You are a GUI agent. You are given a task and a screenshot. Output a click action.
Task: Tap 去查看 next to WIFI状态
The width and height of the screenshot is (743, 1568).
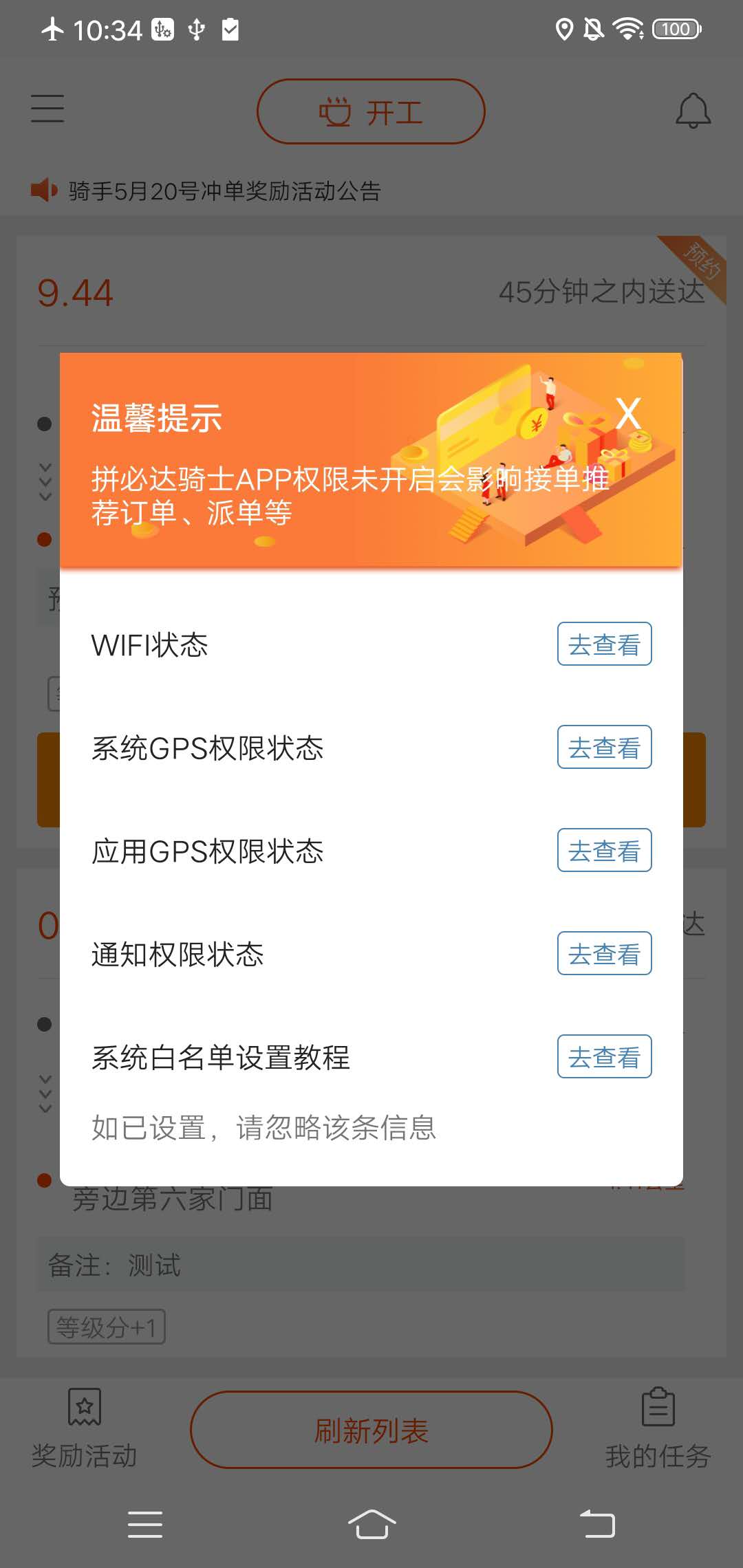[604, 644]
········
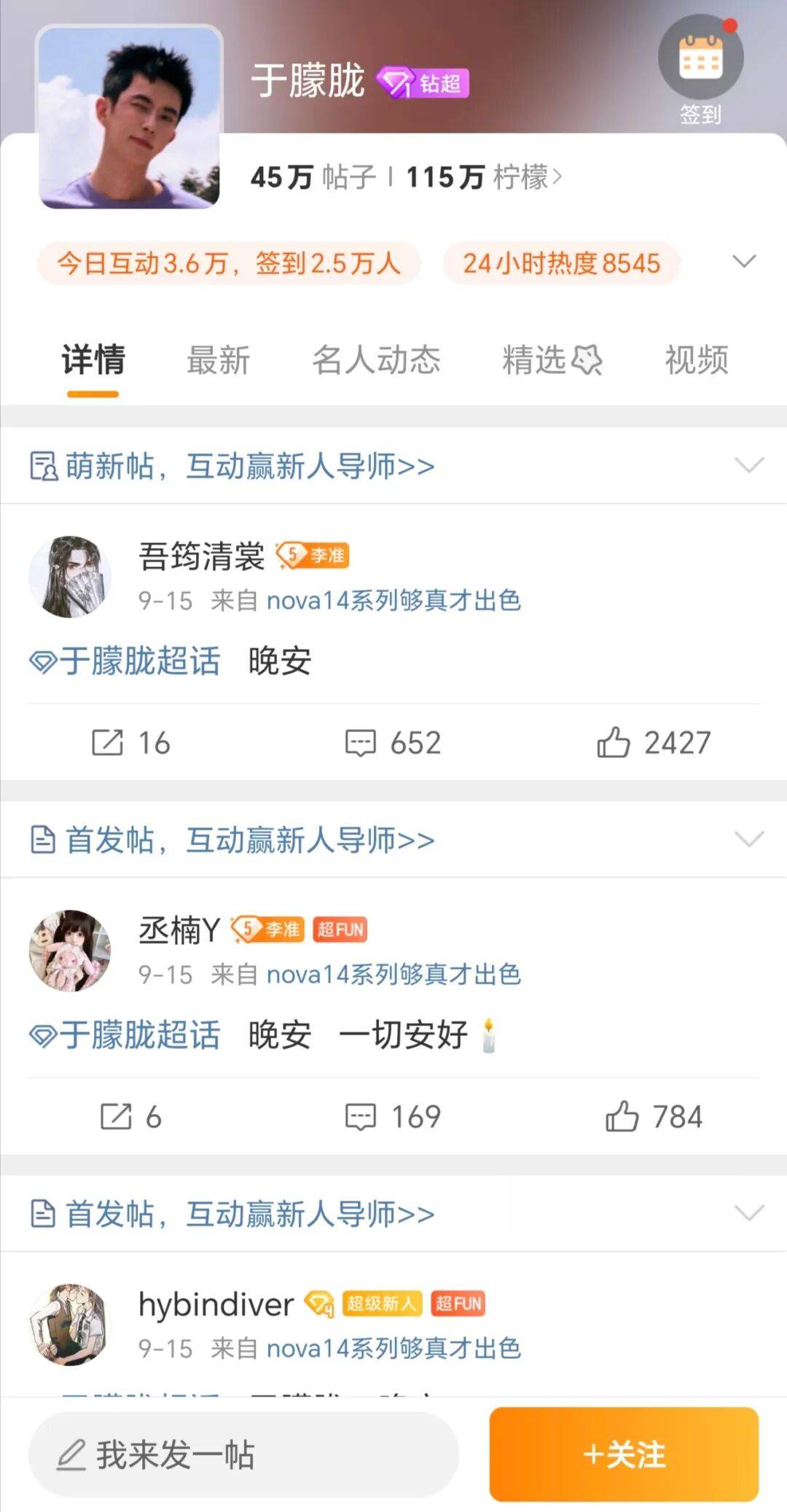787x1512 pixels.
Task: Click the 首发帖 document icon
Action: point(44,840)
········
SET TASK: Copy the lines above word for word, from the line containing "787x1512 pixels." through the line containing "Action: point(44,840)", including both of those lines. Leave the pictures out of your copy.

RESULT:
787x1512 pixels.
Task: Click the 首发帖 document icon
Action: point(44,840)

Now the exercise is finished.